The Wyoming Girls’ School has a budget of about $6 million a year; it doesn’t include line items for new teaching technology.

So, to create these digital classrooms, the teachers and administration scraped together what they needed. They snagged some hand-me-down wi-fi equipment from the local public school. They use free tools, like Google for Education and Edmodo. O’Donnell raises money using a site called Donors Choose, a kind of Kickstarter for teachers.

“I can’t imagine a student especially in a high school setting, or in a college setting, not having touched a piece of technology finding success in school without having those skills taught to them,” says Kat Crawford. She’s with the non-profit Center for Educational Excellence in Alternative Settings, which helps secure facilities bring technology into the classroom.

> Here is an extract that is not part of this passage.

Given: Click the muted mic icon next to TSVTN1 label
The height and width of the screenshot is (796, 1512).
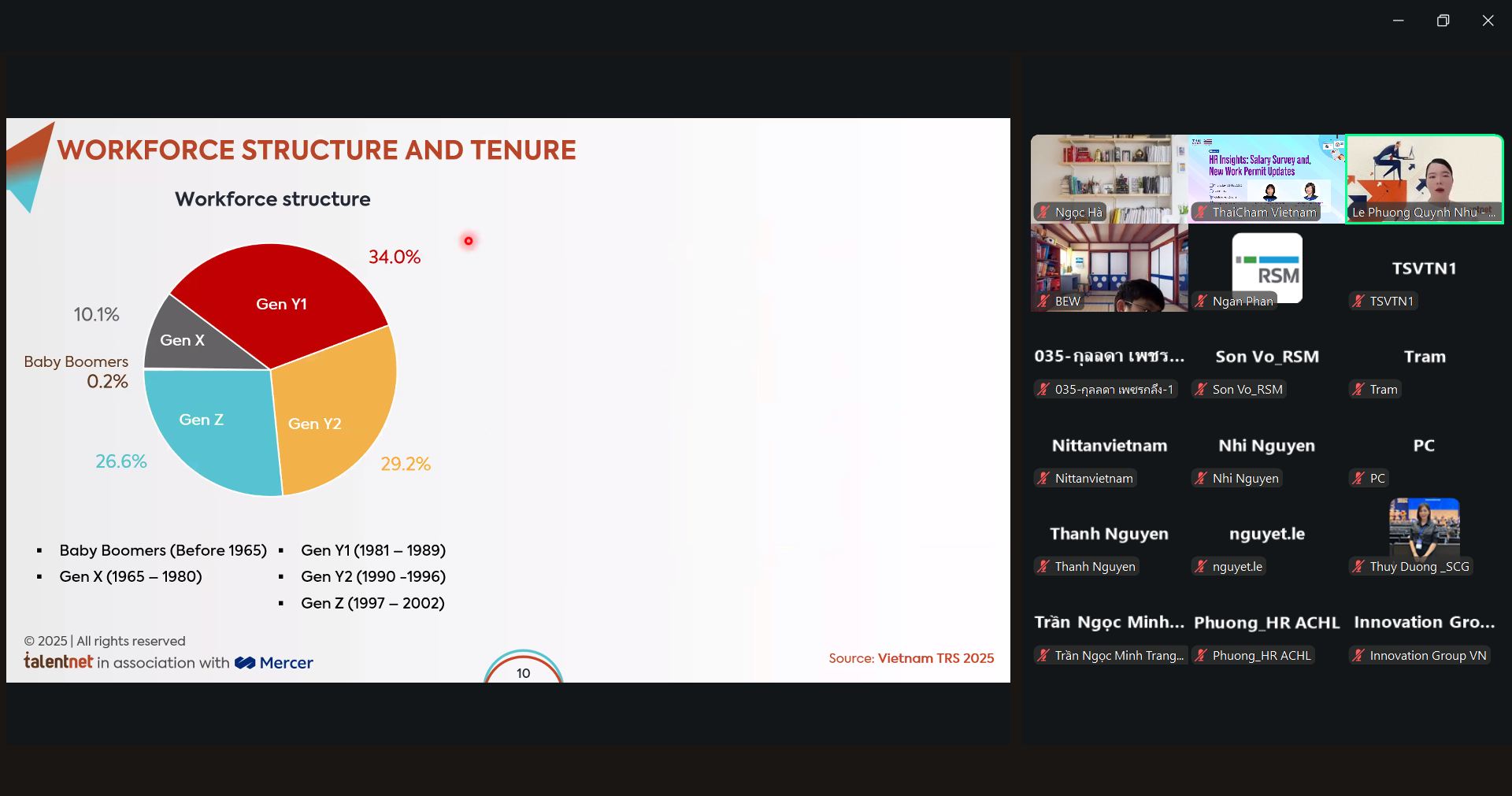Looking at the screenshot, I should tap(1358, 302).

Crawford says Wyoming is way ahead of the curve.

Many secure juvenile justice facilities can’t even get the internet turned on. There’s a fear that kids might misuse it, even with firewalls and monitoring software in place. In fairness, many facilities are dealing with much more challenging populations — and situations — than the staff of the Wyoming school; violent offenders who are in large, urban locked-down facilities, a culture of punishment first that makes learning extremely difficult, and state budgets that have been squeezed year after year during the recession.

In some facilities, Crawford says kids are handed a stack of worksheets, some second hand textbooks and may get little or no instruction. Given they are a captive audience, she says, the missed opportunity to educate them is even greater.

“They have the ability to amass a huge number of credits while they are inside a correctional facility,” Crawford says. “They can do so much when they’re there.”

At the Wyoming Girls’ School, every student who was eligible to graduate from high school in 2013, did graduate. On average, each girl made a year’s worth of progress in math during her nine month stay and nearly three years of progress in reading.

The Wyoming Girls’ School hockey team plans out plays on a smartboard in the classroom.

It can all sound pretty good — at least from an adult’s point of view.

But from a teenager’s point of view, 17-year-old Jessie puts it this way: “I don’t think anyone is happy to be here.” The rules are strict; the supervision constant.

“It’s very stressful,” says Jessie, who has been at the school for six months. “You kind of feel like a science experiment. You’re getting poked and prodded. It’s really overwhelming because you have so many people telling you what you need to change.”

When asked about how school here compares with her school on the outside, she doesn’t have an easy time answering.

“I can’t really say because I never really went,” she says. “No one noticed that I was gone. I would ask to go to the bathroom and come back high and no one noticed the difference.”

Here, she says, she feels like her teachers know what’s going on and care. “It’s really comforting because it’s like oh, other people notice me, I’m getting attention that I’ve been deprived of for so many years,” she says.

Superintendent Jones says it’s that kind of personal connection that matters most. No amount of technology can substitute for that.

But, she says, making sure kids in the system get a quality education on the inside improves their chances of succeeding on the outside.

“To affect change on the front end, rather than waiting until the far end, yeah it is a little costly, financially and resource wise,” Jones says. “But long term if it keeps kids out of prison or keeps kids out of the system or re-offending and all of the ripple effects financially, it’s actually pretty cheap.”